Quanto alla terza ipotesi, ricorrere cioè a un bando di gara, c’è il rischio che non cambi nulla. Chi garantisce, infatti, che il nuovo soggetto privato si comporti “meglio” di Equitalia? Questa strada, inoltre, fu già tentata un anno fa, quando la giunta Cota incaricò il Csi (il consorzio per i sistemi informativi del Piemonte) di realizzare una gara per l’affidamento della riscossione dei tributi. Peccato che il provvedimento fu sonoramente bocciato dal Tar, che accettò il ricorso di alcune società escluse, definendo i criteri della selezione «sproporzionati» e «inapplicabili». Come a dire che tra le pieghe del bando già si nascondeva il vincitore.

Dal punto di vista del contribuente, invece, cosa cambia? Le tasse, naturalmente, continuerà a doverle pagare come prima. Tuttavia, secondo il consigliere regionale Goffi, che da anni conduce una strenua battaglia contro gli «eccessi» di Equitalia, potrà beneficiare di metodi più soft (ad esempio la rateizzazione dei pagamenti) e di una sorta di «rivoluzione copernicana» nel rapporto con l’amministrazione tributaria, grazie ai nuovi sportelli del contribuente che dovranno sorgere nei vari comuni, con l’onere della prova, in caso di errore, a carico dell’ente (oggi è del cittadino). La strada, però, è ancora molto lunga.

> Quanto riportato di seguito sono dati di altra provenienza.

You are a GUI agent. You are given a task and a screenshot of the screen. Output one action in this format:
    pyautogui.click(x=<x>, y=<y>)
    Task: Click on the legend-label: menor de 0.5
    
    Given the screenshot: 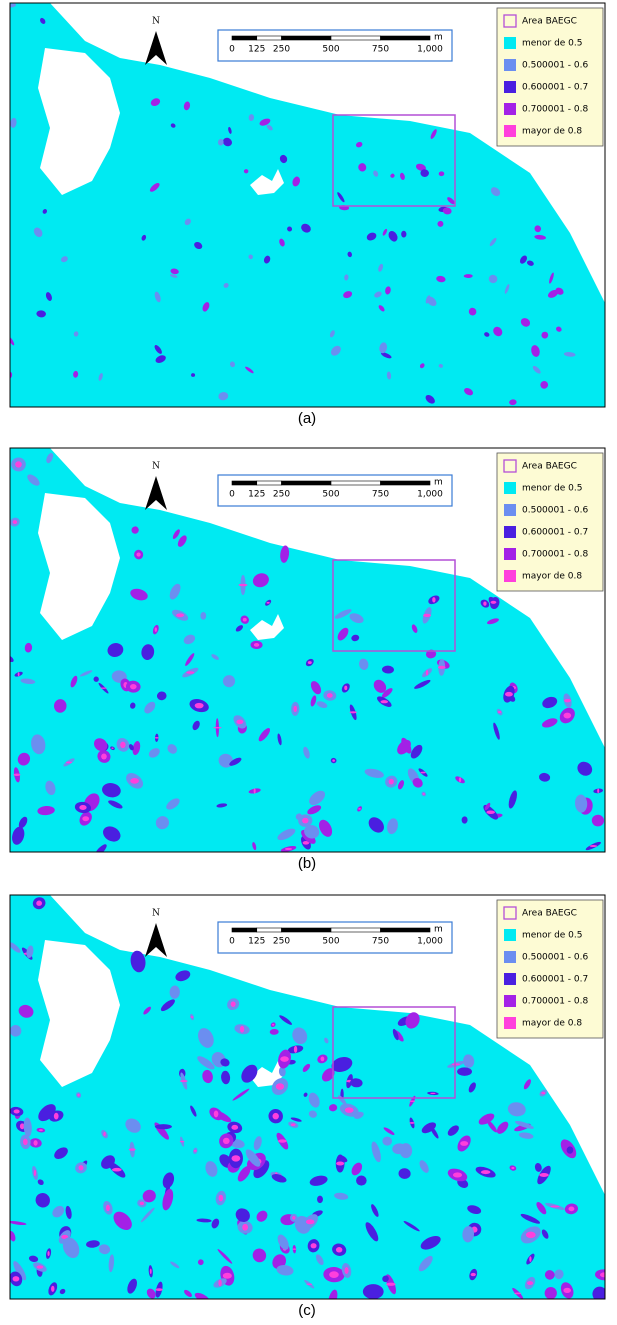 What is the action you would take?
    pyautogui.click(x=552, y=44)
    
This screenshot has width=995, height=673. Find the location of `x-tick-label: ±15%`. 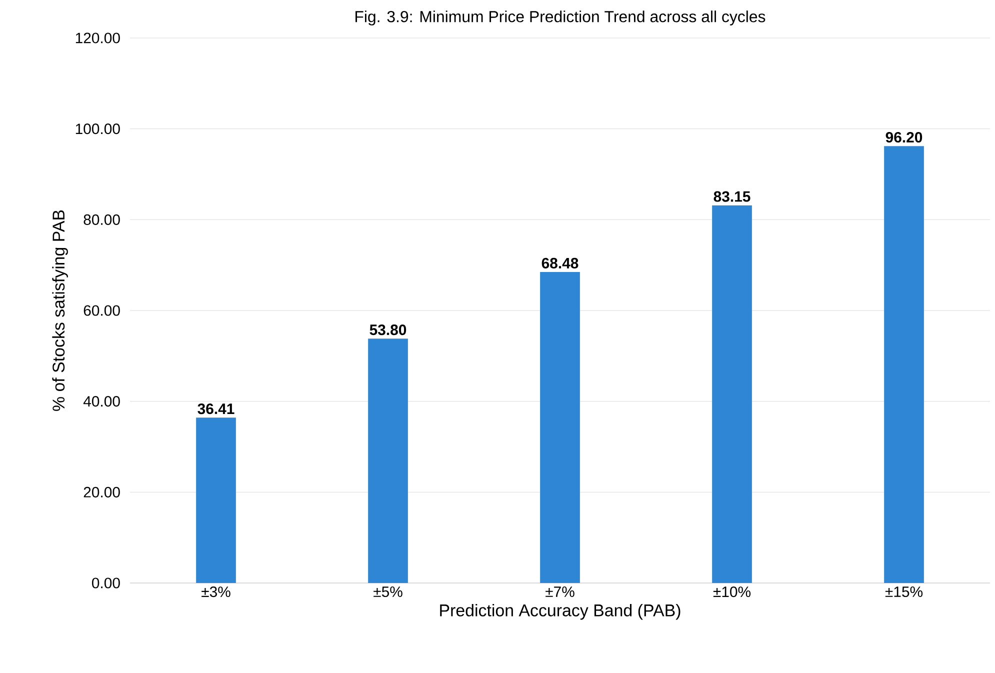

Infine, un’ultima considerazione. Fa notare ancora il professor Manacorda che la sbandierata e pur legittima proposta di lasciare sul territorio le risorse che derivano dai tributi regionali, Irap e addizionale Irpef, contrasta con l’articolo 35 della Legge 27/2012 (il cosiddetto decreto “Cresci Italia”) che sospende fino alla fine del 2014 il regime della tesoreria regionale. Fino a quella data non c’è nessuna possibilità per gli enti locali di aver liquidità sui propri conti. Altro che accelerazione del federalismo fiscale.